さらに、フライト・デッキに4面の大型液晶ディスプレイを装備することで状況認知性を向上させ、パイロットのワークロードを低減させた事や、先進の機体設計によって得られる「高い安全性」を特徴としています。

MRJは2002年に経済産業省が発表し、2003年に募集を行った「環境適応型高性能小型航空機」計画をベースとして、三菱重工業を筆頭に開発が開始され、2008年の全日空からの受注を受け、三菱航空機として事業を子会社化し、開発・製造が進められました。

当初は2013年の納入を目指していましたが、開発に手間取り延期を繰り返してきました。

2014年10月18日にロールアウト(完成披露式典)し、初飛行は2015年4-6月期、型式証明の取得は2017年上期を予定しています。
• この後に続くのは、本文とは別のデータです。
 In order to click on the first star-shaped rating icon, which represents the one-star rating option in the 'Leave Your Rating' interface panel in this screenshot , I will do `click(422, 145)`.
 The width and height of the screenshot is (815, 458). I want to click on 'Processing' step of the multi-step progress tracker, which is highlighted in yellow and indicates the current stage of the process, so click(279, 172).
今後の課題として、「更なる受注の積み重ね」があげられます。

現在の総受注数が採算ラインの下限である400機を突破していても、契約の約4割にあたる184機が購入のキャンセルや保留が可能なオプションや購入権の契約で占めており、MRJの規模の旅客機を購入する顧客には信用力が乏しいケースもある事から、確実に資金回収できるか不明瞭なケースがあるのです。

また、小型機市場は、他社との競争が激しい為、値引きの圧力からは逃れられない事から、量を確保しコストを抑える取り組みを行う必要もあります。